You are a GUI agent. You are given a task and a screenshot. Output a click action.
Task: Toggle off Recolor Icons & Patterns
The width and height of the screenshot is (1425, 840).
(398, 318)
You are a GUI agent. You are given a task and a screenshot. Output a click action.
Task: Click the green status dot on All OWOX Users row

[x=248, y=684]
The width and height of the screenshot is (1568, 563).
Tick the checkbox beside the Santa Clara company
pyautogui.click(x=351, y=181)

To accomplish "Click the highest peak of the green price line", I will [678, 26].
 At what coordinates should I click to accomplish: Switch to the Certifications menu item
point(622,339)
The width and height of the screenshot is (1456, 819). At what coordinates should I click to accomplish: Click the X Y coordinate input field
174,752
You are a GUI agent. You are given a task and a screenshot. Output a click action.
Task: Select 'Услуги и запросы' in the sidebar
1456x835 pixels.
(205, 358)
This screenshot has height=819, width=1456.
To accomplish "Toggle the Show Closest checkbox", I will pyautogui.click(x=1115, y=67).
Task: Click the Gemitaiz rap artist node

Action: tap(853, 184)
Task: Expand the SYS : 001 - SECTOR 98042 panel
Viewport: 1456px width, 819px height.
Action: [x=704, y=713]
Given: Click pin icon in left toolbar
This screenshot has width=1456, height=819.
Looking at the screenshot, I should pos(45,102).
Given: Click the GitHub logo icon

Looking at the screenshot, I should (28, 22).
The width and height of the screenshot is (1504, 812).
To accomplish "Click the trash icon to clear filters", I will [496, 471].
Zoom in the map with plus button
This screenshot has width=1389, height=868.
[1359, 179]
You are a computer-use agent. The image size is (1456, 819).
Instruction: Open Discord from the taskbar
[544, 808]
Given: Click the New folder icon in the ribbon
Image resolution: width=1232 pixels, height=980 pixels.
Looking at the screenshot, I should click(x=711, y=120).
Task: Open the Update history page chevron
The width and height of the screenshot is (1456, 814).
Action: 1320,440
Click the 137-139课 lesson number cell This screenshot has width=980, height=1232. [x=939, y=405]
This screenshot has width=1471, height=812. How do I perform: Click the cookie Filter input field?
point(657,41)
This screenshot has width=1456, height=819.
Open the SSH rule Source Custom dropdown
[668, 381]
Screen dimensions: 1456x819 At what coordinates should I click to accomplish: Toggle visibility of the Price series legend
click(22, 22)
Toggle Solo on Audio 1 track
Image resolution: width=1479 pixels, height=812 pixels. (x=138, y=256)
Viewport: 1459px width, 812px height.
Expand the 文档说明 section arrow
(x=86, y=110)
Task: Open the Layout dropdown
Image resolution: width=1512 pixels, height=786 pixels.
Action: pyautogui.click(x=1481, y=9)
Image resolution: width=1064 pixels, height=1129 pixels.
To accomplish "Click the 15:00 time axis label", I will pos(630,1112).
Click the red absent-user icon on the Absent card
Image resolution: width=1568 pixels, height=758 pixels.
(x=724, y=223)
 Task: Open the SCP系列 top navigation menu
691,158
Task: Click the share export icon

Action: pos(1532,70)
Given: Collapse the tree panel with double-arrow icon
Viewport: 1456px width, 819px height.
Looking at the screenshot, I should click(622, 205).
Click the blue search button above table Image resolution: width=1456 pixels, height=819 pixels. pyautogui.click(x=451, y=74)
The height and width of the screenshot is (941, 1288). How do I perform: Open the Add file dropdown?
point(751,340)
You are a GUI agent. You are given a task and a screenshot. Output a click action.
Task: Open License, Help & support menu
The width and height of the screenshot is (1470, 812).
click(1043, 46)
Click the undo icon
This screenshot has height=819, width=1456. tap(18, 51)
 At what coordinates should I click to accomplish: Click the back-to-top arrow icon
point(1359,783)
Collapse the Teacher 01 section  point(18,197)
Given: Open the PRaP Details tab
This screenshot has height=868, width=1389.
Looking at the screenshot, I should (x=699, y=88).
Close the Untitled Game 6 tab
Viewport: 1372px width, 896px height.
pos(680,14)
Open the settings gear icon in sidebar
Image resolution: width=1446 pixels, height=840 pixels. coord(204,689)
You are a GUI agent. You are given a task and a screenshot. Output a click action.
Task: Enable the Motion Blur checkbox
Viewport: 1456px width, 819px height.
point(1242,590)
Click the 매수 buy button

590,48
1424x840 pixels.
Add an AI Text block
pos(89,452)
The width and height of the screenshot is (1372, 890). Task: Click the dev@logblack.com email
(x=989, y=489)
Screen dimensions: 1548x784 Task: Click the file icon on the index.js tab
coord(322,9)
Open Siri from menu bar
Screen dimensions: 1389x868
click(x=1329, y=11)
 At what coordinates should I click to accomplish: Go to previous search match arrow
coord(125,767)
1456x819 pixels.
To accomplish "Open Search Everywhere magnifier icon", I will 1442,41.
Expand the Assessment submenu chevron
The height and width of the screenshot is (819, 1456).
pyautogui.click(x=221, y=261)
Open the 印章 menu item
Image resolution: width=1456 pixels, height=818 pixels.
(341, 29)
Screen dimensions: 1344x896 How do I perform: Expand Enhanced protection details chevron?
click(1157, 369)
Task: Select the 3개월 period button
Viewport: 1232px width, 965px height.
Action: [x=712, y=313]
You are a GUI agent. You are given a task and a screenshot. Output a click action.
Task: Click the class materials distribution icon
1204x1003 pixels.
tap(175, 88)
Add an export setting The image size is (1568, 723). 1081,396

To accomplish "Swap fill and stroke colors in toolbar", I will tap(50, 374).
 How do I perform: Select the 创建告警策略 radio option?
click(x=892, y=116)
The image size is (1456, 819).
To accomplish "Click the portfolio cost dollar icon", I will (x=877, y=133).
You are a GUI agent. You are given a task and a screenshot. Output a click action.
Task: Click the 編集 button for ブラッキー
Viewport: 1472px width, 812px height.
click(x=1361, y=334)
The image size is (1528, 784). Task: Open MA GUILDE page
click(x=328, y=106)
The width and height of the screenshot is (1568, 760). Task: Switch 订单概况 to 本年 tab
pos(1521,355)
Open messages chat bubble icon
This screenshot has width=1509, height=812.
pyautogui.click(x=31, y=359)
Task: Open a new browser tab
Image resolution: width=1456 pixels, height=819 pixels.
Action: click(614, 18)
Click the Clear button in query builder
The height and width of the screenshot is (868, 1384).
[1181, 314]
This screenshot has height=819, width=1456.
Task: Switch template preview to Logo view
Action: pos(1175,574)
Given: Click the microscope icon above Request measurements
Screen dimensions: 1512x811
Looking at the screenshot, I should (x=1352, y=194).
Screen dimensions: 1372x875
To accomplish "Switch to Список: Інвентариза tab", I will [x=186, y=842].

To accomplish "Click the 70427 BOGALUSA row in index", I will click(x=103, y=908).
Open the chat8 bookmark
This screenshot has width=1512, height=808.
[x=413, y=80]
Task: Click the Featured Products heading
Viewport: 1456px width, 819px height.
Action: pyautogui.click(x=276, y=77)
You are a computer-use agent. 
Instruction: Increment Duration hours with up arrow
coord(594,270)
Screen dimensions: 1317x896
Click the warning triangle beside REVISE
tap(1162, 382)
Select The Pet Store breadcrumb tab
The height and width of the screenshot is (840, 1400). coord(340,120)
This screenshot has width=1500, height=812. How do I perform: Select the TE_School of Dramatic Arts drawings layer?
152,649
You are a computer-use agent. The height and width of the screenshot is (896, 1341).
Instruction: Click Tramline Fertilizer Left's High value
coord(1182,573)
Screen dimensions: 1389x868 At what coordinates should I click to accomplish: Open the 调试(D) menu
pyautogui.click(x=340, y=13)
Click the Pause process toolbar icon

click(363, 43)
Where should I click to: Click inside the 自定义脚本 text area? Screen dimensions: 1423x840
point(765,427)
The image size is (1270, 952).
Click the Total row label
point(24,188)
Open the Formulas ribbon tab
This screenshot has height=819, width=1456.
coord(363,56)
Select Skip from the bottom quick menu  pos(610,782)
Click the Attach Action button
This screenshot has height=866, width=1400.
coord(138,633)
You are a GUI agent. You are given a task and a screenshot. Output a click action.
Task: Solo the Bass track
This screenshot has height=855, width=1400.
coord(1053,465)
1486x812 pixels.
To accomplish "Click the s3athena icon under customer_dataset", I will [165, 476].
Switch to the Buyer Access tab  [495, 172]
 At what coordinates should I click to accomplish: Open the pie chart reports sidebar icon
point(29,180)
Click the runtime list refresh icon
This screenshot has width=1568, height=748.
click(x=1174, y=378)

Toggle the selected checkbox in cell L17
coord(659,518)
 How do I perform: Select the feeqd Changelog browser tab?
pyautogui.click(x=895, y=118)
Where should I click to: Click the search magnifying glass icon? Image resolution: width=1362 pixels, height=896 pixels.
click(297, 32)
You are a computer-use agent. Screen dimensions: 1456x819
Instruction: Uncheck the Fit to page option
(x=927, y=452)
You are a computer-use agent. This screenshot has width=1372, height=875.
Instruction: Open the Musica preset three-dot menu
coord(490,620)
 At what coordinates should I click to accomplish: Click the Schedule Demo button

##############################

§ **WHAT YOU NEED TO DO**: The response must contain exactly the lines from the one with "Task: Solo the Bass track" through the last line of the material above, both ends included, and no others.

§ **OUTPUT FOR THIS TASK**:
Task: Solo the Bass track
This screenshot has height=855, width=1400.
coord(1053,465)
1486x812 pixels.
To accomplish "Click the s3athena icon under customer_dataset", I will [165, 476].
Switch to the Buyer Access tab  [495, 172]
 At what coordinates should I click to accomplish: Open the pie chart reports sidebar icon
point(29,180)
Click the runtime list refresh icon
This screenshot has width=1568, height=748.
click(x=1174, y=378)

Toggle the selected checkbox in cell L17
coord(659,518)
 How do I perform: Select the feeqd Changelog browser tab?
pyautogui.click(x=895, y=118)
Where should I click to: Click the search magnifying glass icon? Image resolution: width=1362 pixels, height=896 pixels.
click(297, 32)
You are a computer-use agent. Screen dimensions: 1456x819
Instruction: Uncheck the Fit to page option
(x=927, y=452)
You are a computer-use agent. This screenshot has width=1372, height=875.
Instruction: Open the Musica preset three-dot menu
coord(490,620)
 At what coordinates should I click to accomplish: Click the Schedule Demo button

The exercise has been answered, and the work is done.